Speeding through a close call
Ryan Summerlin September 2, 2013
In almost 30 years of living here, I had never seen Happy Valley pass by so quickly.
I was going over 100 mph down Interstate 70.
I could say it was fun, or it was cool, feeling the power and handling capabilities of my electric sports car as it hummed quietly yet efficiently down the asphalt-covered autobahn.
But to be honest, I was hardly even aware of my speed, for sitting next to me was a hyperventilating and damn near screaming high school freshman holding his head as if his brains were about to shoot out through the closest orifice it could find.
Two other freshmen were sitting in the back seat, tightly gripping whatever they could, snapping looks to one another as if to say, “Is this cool, or should we be scared to death?”
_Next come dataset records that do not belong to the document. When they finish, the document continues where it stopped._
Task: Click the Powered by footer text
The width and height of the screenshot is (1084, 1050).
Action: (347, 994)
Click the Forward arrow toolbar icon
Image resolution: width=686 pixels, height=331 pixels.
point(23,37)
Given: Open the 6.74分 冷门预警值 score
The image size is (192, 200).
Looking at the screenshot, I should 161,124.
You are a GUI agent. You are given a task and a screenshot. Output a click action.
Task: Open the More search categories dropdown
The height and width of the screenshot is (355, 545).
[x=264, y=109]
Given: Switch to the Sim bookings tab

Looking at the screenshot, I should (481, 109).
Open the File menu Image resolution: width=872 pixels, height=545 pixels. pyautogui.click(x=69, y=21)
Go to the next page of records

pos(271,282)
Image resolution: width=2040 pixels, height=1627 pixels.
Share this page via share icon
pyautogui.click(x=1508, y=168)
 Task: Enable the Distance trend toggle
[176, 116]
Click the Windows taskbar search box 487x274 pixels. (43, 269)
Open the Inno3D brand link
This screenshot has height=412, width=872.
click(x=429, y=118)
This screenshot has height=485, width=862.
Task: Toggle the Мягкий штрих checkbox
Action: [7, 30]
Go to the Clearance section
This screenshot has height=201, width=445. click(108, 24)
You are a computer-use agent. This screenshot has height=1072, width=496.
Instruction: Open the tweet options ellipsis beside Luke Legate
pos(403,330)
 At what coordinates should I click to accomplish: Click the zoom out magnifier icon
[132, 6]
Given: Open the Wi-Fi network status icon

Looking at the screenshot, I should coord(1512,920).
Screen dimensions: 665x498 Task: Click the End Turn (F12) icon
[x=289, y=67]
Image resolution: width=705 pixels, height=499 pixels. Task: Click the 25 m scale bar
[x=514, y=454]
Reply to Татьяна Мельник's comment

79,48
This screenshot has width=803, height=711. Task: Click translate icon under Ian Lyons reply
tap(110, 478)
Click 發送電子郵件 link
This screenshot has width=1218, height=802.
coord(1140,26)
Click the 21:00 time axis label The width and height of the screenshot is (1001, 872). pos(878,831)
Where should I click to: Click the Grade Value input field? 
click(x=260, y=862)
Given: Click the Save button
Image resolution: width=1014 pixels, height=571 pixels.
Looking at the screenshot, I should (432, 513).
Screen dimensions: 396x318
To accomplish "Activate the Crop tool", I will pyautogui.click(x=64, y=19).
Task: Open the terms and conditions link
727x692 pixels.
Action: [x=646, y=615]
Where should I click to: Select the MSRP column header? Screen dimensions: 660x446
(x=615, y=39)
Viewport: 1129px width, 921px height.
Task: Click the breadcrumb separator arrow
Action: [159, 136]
Thoughts of being chased by Vail Police rushed through my mind, but I discounted the possibility, quickly deciding to deal with it only if it became a reality.
I flew into the Vail Valley Medical Center emergency room entryway, screeching to a halt in front of two Vail police officers who just happened to be in the parking lot.
Timing is everything.
The boys jumped out and ran through the door, my son shouting he could no longer feel his fingers or toes, his head exploding with pain, along with my heart.
I reversed, parked and ran to join them with one nurse asking me to sign something as I rushed through the door, another taking my son to a bed and another saying Dr. Adnan was on his way.
Their efficiency was amazing, and comforting as well, given the circumstances.
Then the options and probabilities began to take their mental toll. Did he have a tumor? An aneurysm? What if …? No, I couldn’t allow myself to even begin thinking that way. His mom was playing in a tennis tournament over in Aspen. Should I call her now or wait until we have some sort of test results?
An IV was inserted, blood drawn, pain medication injected, along with anti-nausea medicine, and within minutes he was taken for a CT scan.
The young man was certainly scared, but without a lifetime of experience witnessing the best and the worst of possible outcomes, not nearly as scared as his father.
Or so I hoped.
He had spent the previous few hours in preseason physical testing at the Vail Ski & Snowboard Academy. On the very last test of the day — box jumping for 60 seconds — he had jumped off the box screaming and holding his head as if something had just exploded on the inside. With many thanks to his coaches, the joint decision had been quickly made to rush him to the hospital, just in case.
In less than 20 minutes we had the test results and the most likely culprit — an extreme shortage of dihydrogen monoxide.
Hyperbole? Yes, but I’ll take a severe case of dehydration over a brain tumor any day.
Suffice it to say, I could not be more grateful to the staff at Vail Valley Medical Center. They delivered all three of our boys over the years (26, 22 and 14), and along with my two vasectomies in 1999 (long story, don’t ask), have never disappointed.
Either way, I hope to continue watching Happy Valley pass by at a reasonable speed, as life’s too short to go by that fast.